As everyone knows, Nº 124 "stole" the 124 from Tom Tjaarda's artpiece, the fantastic 124 Spider for Pininfarina. Tjaarda, an American designer of Dutch origins, designed about forty Italian cars, including the Pantera De Tomaso, the Lancia Thema and the FIAT Barchetta. He was rightly called "the master of proportions".

Proportions lead back to mathematics. Pythagoras thought that the universe could be described through the use of proportions –hence the name Kosmos, order. Now we know that rational numbers, so dear to Pythagoras, are an infinitesimal of the irrational ones - that is, given two lengths measured in the real world it is impossible for the relationship between the two to be a rational number.

Not for this proportions, rational or not, are not important. And proportions are ratios between numbers, and 124 is a number.

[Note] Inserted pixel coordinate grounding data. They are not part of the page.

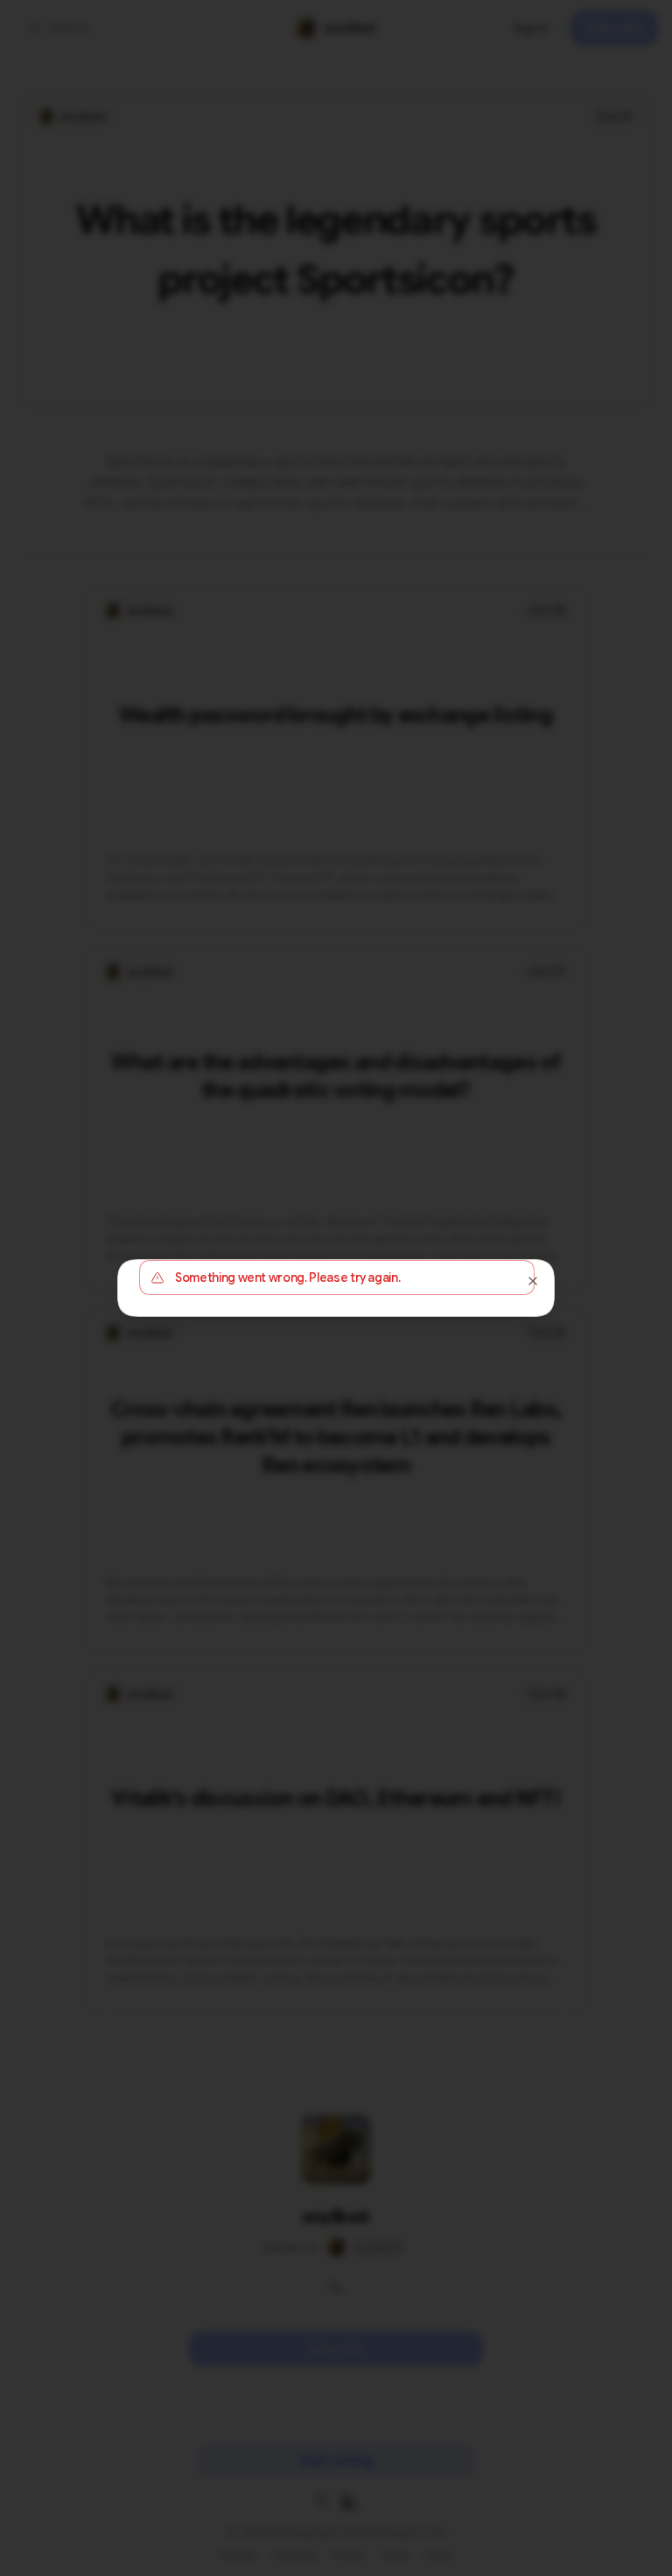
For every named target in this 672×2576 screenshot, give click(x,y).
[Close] (533, 1281)
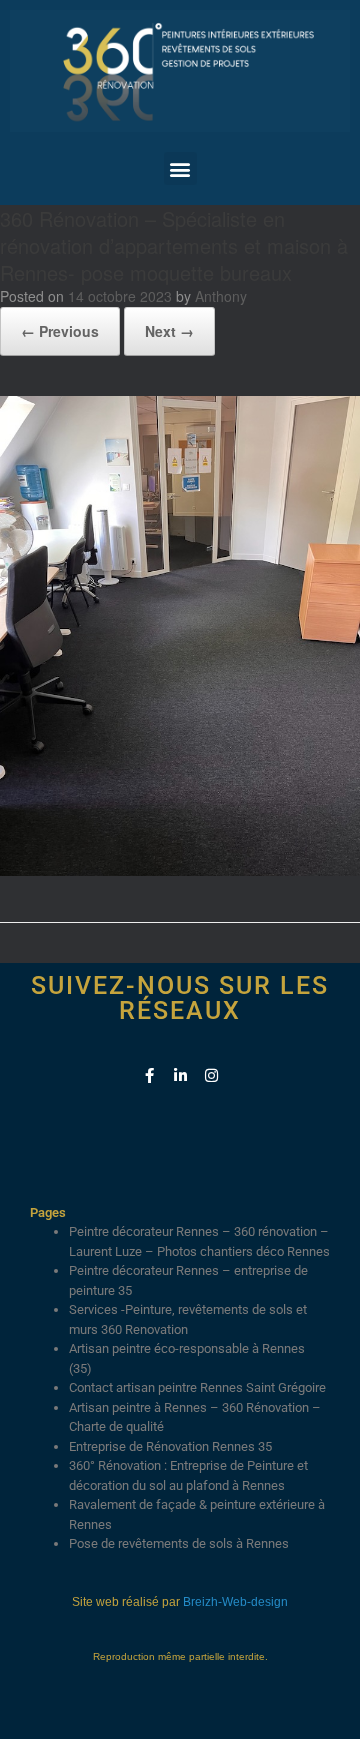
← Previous (60, 331)
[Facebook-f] (149, 1075)
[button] (180, 168)
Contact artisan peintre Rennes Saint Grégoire (197, 1387)
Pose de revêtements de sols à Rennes (179, 1543)
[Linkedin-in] (180, 1075)
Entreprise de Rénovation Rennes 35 (170, 1446)
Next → (169, 331)
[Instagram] (211, 1075)
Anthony (221, 296)
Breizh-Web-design (235, 1602)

A question therefore comes to our mind :) –what kind of number is it?

• Obviously it is an even number. It also differs from a power of 2 to another power of two (4 is missing to get to 128)
• It is non-totient. That is, there is no number that has 124 numbers, smaller than the number itself, coprimes (two numbers are coprime if they have no common divisors except 1)
• It is the 17th non-totient even number
• The sum of the digits is a prime number (7), which is also the power of 2 it approaches (128 = 2 to the power of 7)
• It is an untouchable number, i.e. there is no number whose divisors (including 1), added together, give 124.
• It is the sum of 8 consecutive prime numbers (5 + 7 + 11 + 13 + 17 + 19 + 23 + 29)
• It goes without saying that, being untouchable, it is not perfect: the sum of the divisors of perfect numbers gives in fact the number itself (e.g. 28 = 1 + 2 + 4 + 7 + 14). This does not happen for 124.

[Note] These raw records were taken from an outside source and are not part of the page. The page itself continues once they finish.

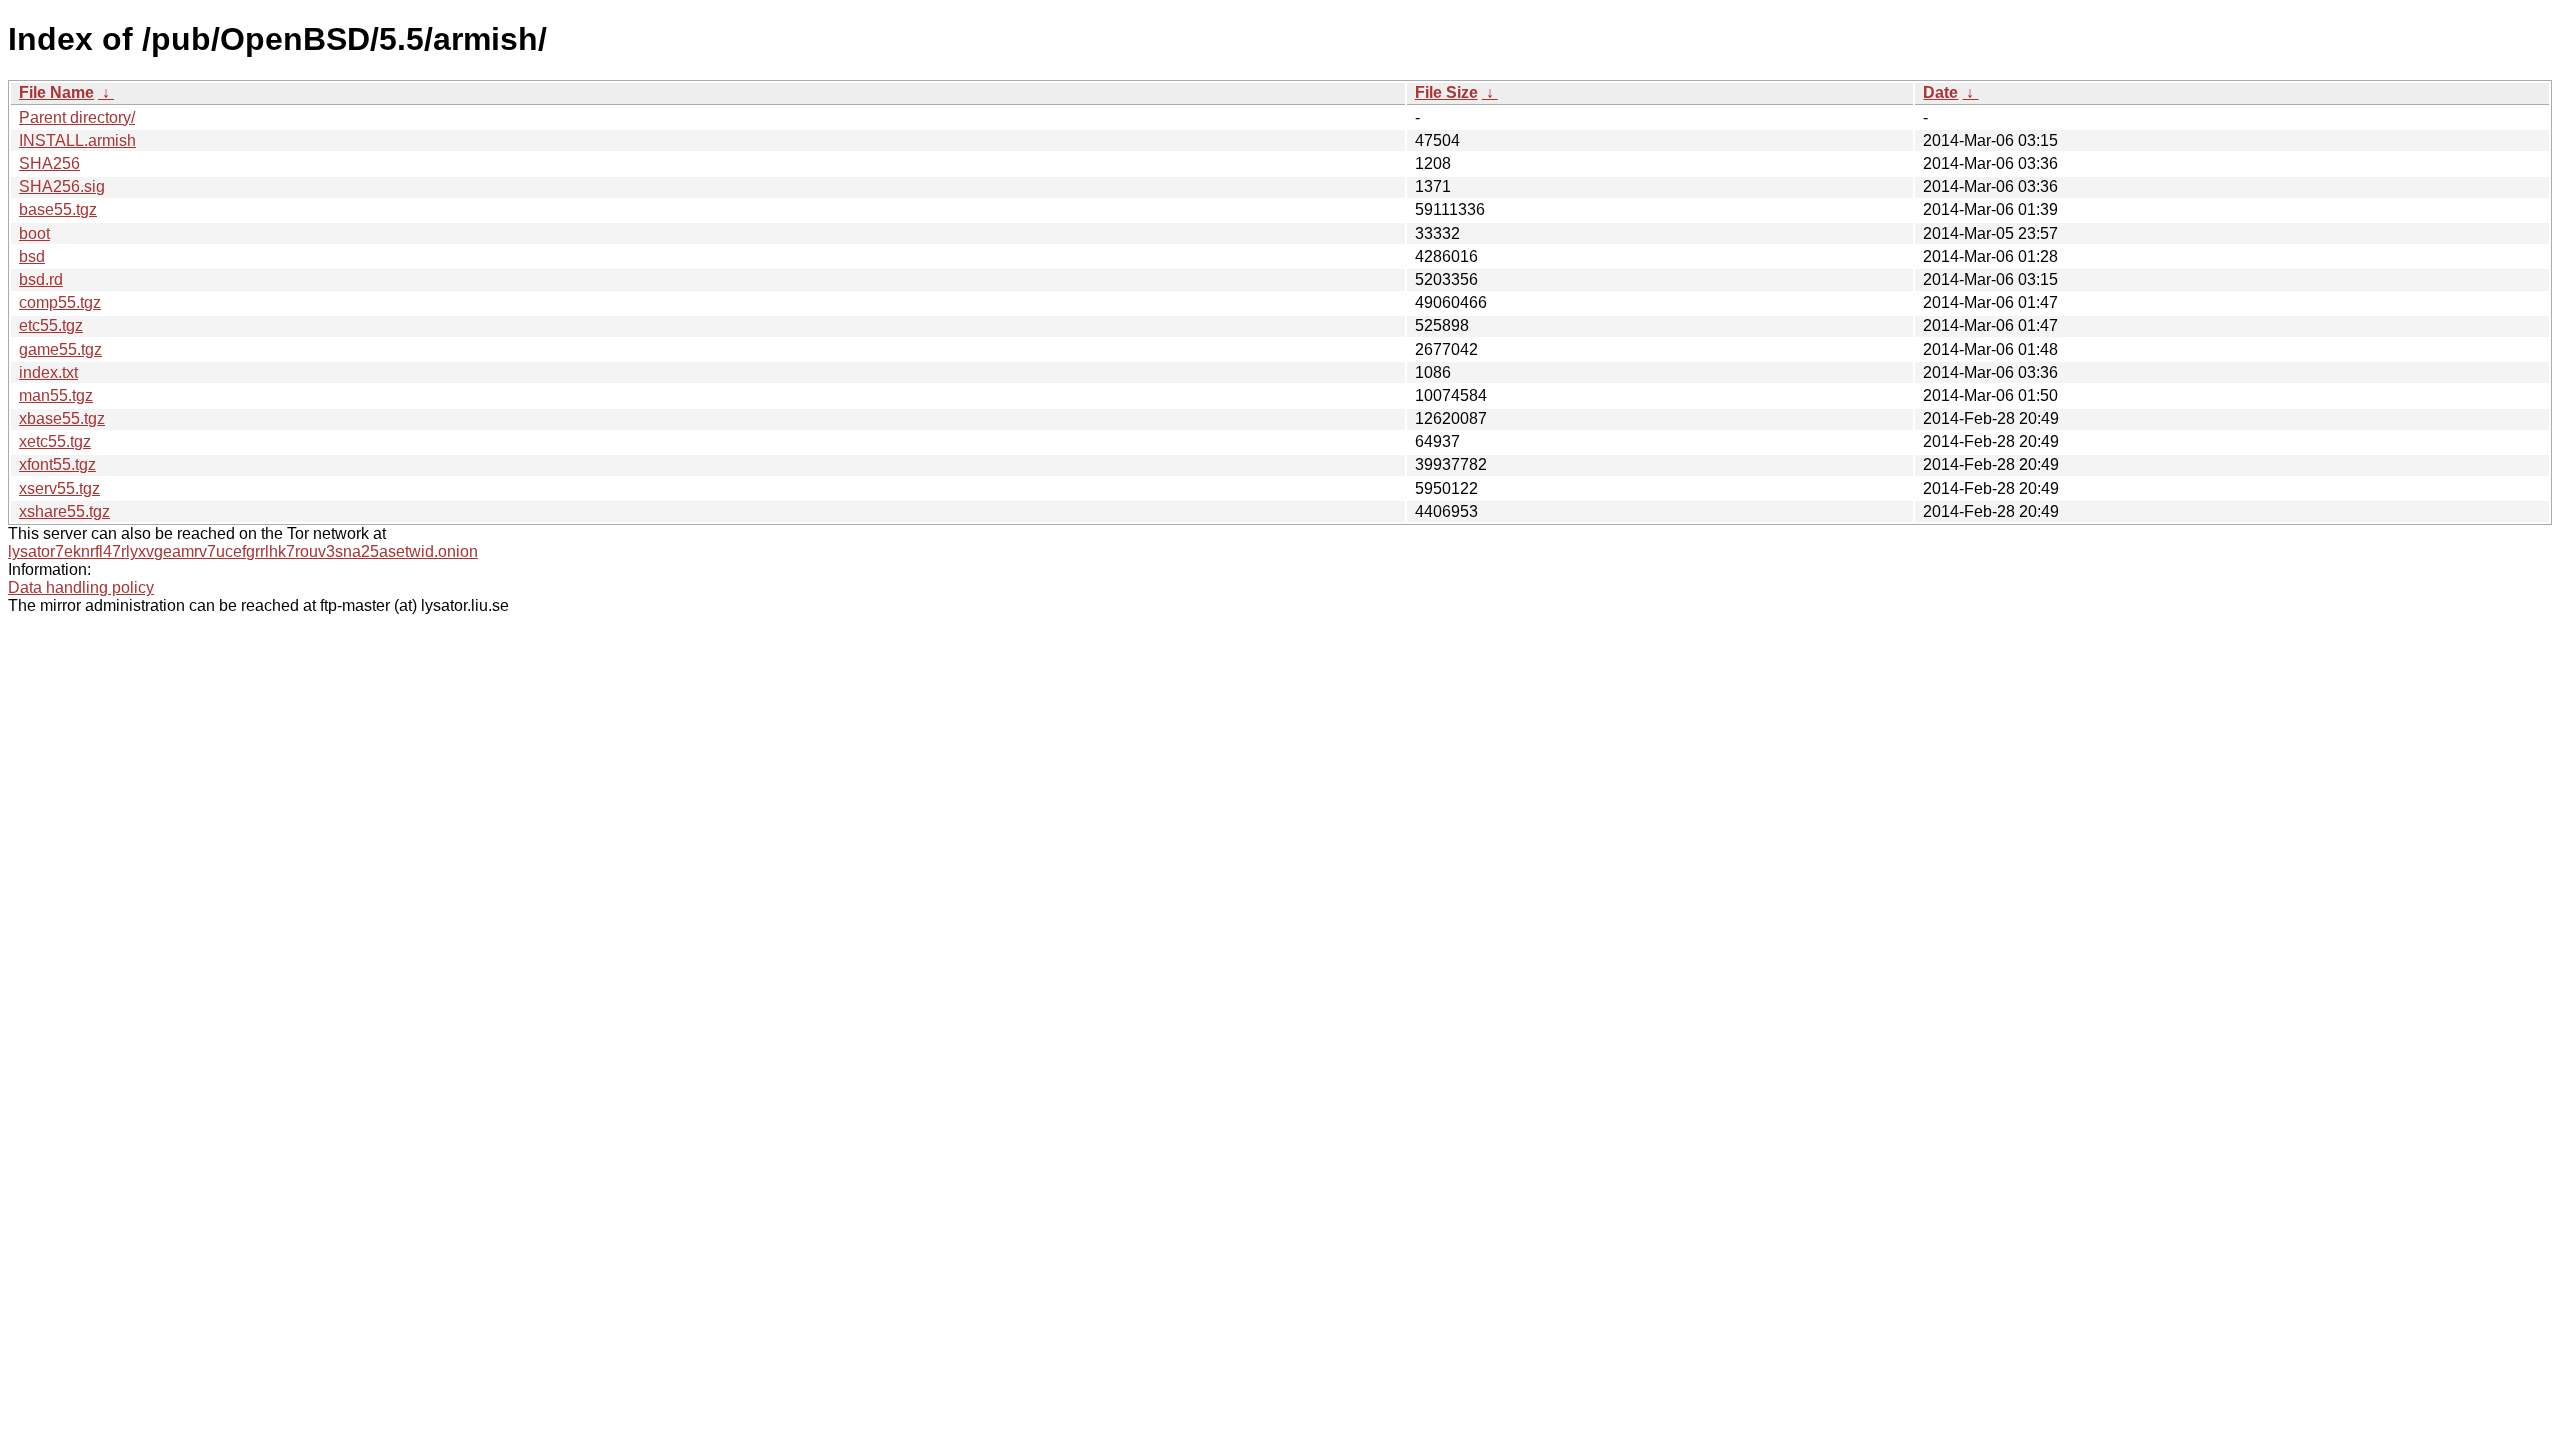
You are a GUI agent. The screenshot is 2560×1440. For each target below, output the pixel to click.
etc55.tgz (51, 325)
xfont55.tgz (57, 464)
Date (1940, 92)
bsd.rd (41, 279)
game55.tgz (60, 349)
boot (34, 233)
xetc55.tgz (55, 441)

But happily, even if the number 124 is imperfect...  the drink is (or at least we try)!

Thanks to Adolfo Zilli: the 3 digits are consecutive power of two. 1=2^0, 2=2^1, 4=2^2. Such an evident property was overlooked!

But there is more: the binary representation of 124 in a 3x3 matrix is:

0 0 1
0 1 0
1 0 0

Another friend, Matteo Gallone, immediately squared the matrix and found... the identity matrix.